#### What is needed
Go to the line containing "Screen dimensions: 1568x755" in the records below. Repeat it and the lines after it exactly, all the way to the end.

::::

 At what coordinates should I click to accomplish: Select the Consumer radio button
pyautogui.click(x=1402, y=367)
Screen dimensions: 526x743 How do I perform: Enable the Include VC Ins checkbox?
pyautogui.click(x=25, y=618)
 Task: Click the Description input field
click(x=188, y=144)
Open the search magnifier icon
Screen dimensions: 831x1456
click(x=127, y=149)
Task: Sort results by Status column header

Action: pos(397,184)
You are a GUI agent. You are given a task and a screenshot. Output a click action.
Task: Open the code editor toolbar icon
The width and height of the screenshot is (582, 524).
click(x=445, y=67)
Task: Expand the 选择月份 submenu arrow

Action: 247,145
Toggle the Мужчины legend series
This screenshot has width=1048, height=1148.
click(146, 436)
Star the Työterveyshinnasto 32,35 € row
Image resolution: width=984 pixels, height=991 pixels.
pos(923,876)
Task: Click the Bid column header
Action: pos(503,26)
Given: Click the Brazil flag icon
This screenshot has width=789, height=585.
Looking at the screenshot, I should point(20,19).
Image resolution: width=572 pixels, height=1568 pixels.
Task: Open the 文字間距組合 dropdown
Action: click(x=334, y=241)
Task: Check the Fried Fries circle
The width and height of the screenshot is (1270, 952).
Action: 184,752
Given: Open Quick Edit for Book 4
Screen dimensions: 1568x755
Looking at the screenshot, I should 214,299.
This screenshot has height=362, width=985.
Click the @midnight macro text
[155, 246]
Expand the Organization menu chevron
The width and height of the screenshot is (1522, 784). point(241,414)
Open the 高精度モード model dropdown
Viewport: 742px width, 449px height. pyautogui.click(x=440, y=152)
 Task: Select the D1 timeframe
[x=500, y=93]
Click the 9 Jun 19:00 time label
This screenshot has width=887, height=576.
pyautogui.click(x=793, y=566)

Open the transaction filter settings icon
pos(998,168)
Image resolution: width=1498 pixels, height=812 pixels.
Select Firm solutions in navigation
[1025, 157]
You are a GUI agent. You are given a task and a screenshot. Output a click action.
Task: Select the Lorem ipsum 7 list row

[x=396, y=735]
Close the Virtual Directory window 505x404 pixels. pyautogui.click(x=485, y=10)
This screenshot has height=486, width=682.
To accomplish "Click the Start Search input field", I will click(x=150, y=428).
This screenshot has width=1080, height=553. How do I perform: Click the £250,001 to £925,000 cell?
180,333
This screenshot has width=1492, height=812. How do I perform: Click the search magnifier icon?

::::

#### Completed exercise
Screen dimensions: 1568x755
Looking at the screenshot, I should 214,299.
This screenshot has height=362, width=985.
Click the @midnight macro text
[155, 246]
Expand the Organization menu chevron
The width and height of the screenshot is (1522, 784). point(241,414)
Open the 高精度モード model dropdown
Viewport: 742px width, 449px height. pyautogui.click(x=440, y=152)
 Task: Select the D1 timeframe
[x=500, y=93]
Click the 9 Jun 19:00 time label
This screenshot has width=887, height=576.
pyautogui.click(x=793, y=566)

Open the transaction filter settings icon
pos(998,168)
Image resolution: width=1498 pixels, height=812 pixels.
Select Firm solutions in navigation
[1025, 157]
You are a GUI agent. You are given a task and a screenshot. Output a click action.
Task: Select the Lorem ipsum 7 list row

[x=396, y=735]
Close the Virtual Directory window 505x404 pixels. pyautogui.click(x=485, y=10)
This screenshot has height=486, width=682.
To accomplish "Click the Start Search input field", I will click(x=150, y=428).
This screenshot has width=1080, height=553. How do I perform: Click the £250,001 to £925,000 cell?
180,333
This screenshot has width=1492, height=812. How do I perform: Click the search magnifier icon?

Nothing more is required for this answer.